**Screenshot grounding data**
++++++
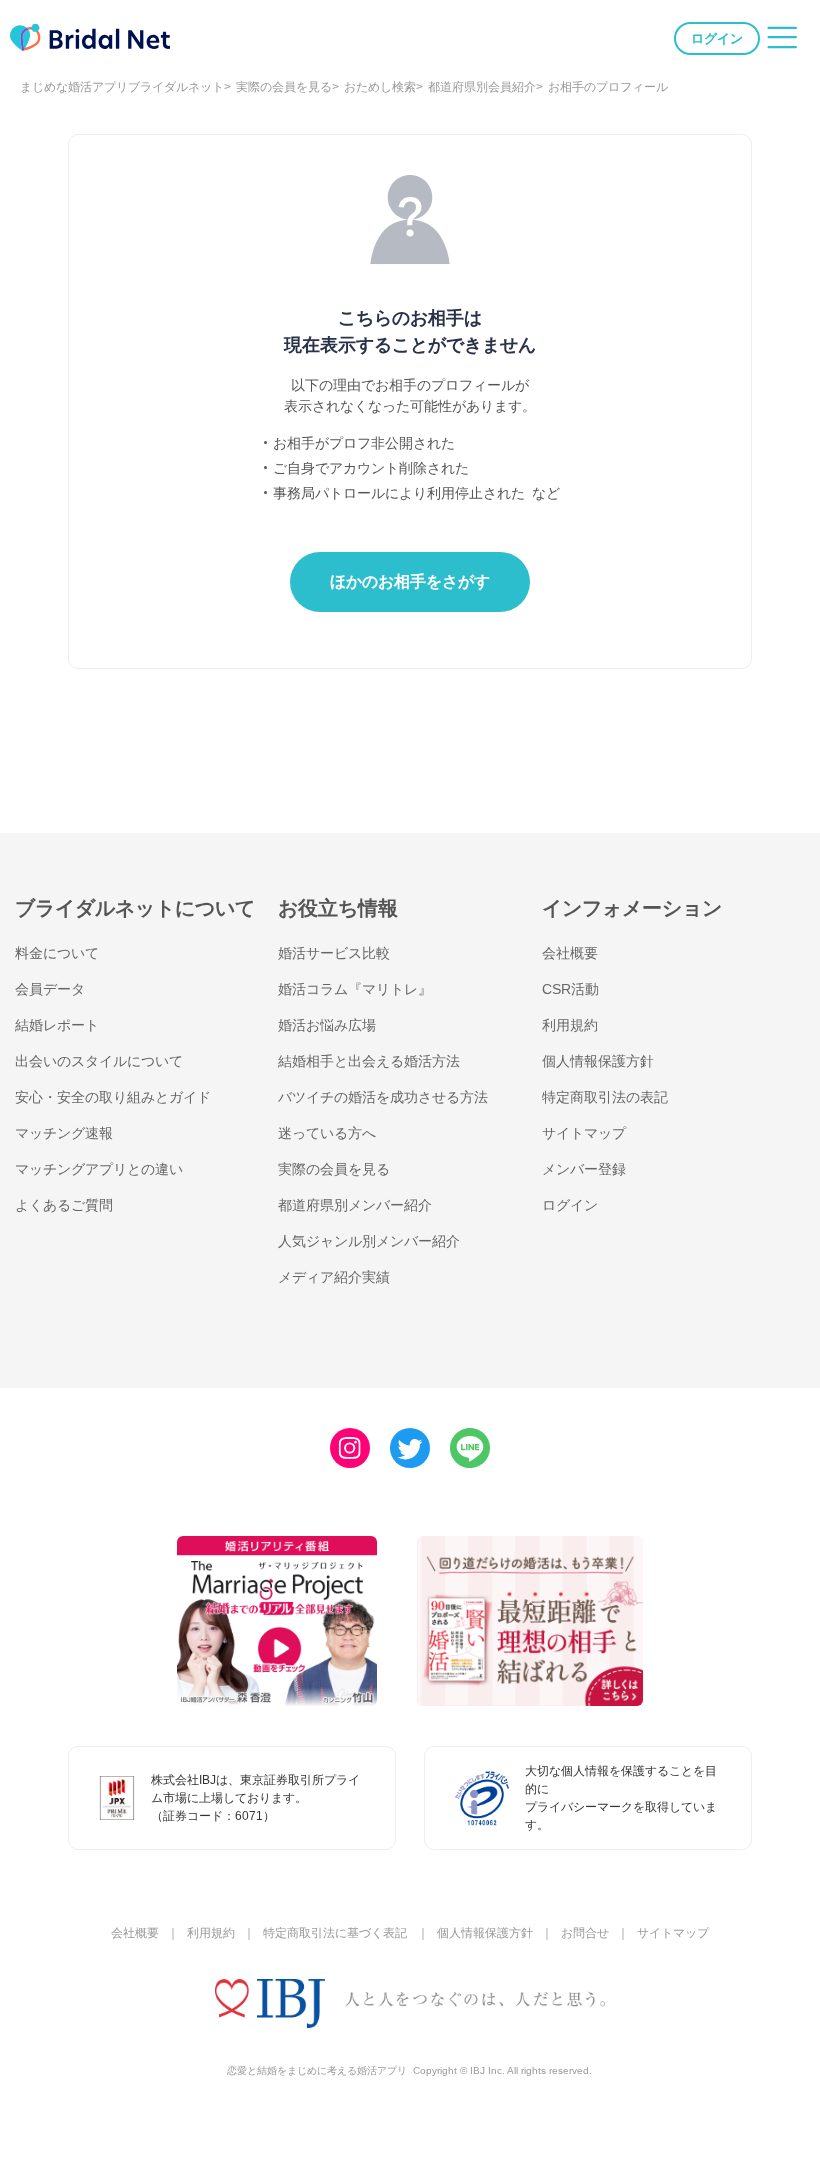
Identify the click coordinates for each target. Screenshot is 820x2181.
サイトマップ (584, 1133)
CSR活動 (570, 989)
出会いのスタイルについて (99, 1061)
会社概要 (570, 953)
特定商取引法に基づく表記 (335, 1933)
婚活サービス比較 (334, 953)
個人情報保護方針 (598, 1061)
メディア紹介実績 (334, 1277)
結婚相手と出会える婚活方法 (369, 1061)
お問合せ (585, 1933)
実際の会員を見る (284, 87)
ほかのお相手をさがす (410, 581)
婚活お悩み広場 (327, 1025)
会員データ (50, 989)
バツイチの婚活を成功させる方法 (383, 1097)
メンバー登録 (584, 1169)
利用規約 (570, 1025)
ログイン (717, 38)
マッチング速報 (64, 1133)
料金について (57, 953)
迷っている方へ (327, 1133)
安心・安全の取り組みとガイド (113, 1097)
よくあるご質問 (64, 1205)
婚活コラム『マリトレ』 (355, 989)
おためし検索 (380, 87)
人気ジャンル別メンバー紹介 (369, 1241)
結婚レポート (57, 1025)
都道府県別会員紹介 (482, 87)
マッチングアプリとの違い (99, 1169)
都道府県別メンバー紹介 (355, 1205)
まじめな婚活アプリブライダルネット (122, 87)
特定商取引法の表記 (605, 1097)
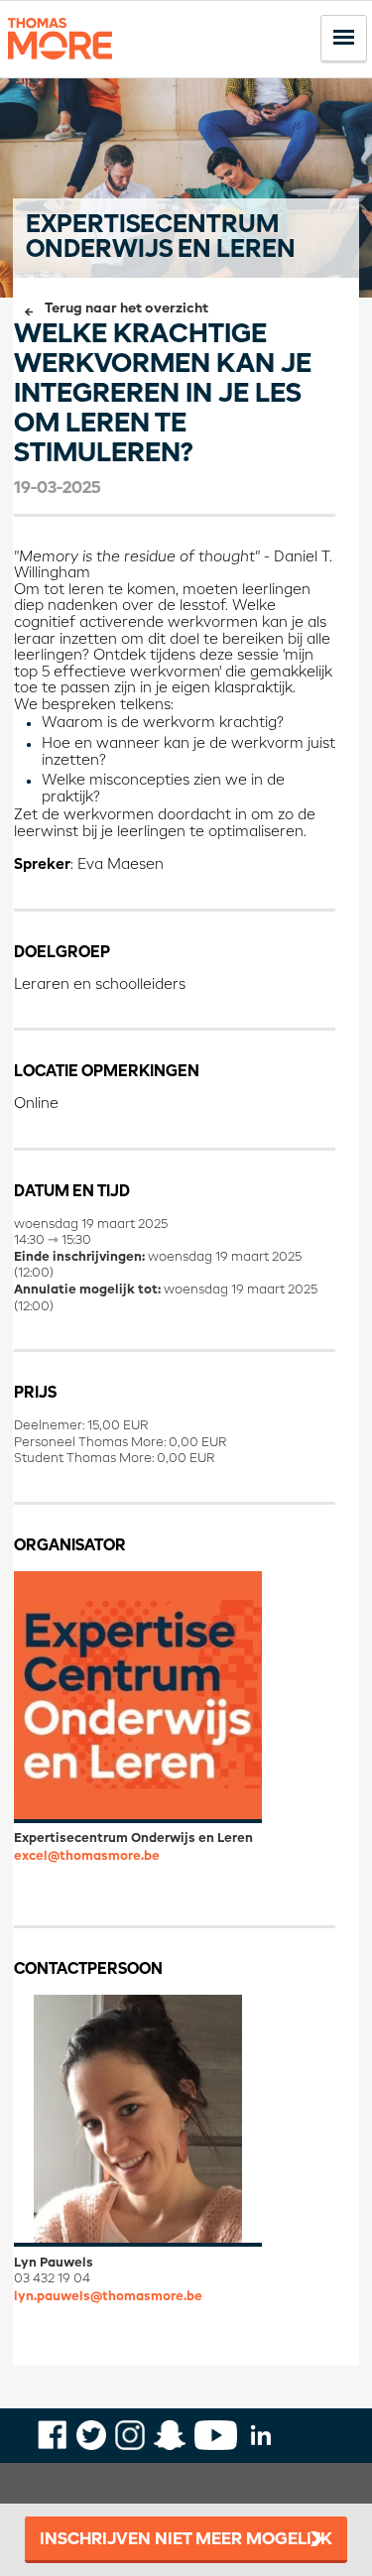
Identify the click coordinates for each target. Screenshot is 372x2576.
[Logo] (60, 67)
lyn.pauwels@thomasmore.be (108, 2296)
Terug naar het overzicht (126, 309)
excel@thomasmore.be (87, 1856)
++++++
**What is required**
What is needed is an exact copy of the lines from the start of the records through the line containing "メディア紹介実績 (334, 1277)", with no pictures.

**Worked solution**
Identify the click coordinates for each target. Screenshot is 820x2181.
サイトマップ (584, 1133)
CSR活動 (570, 989)
出会いのスタイルについて (99, 1061)
会社概要 (570, 953)
特定商取引法に基づく表記 (335, 1933)
婚活サービス比較 (334, 953)
個人情報保護方針 (598, 1061)
メディア紹介実績 (334, 1277)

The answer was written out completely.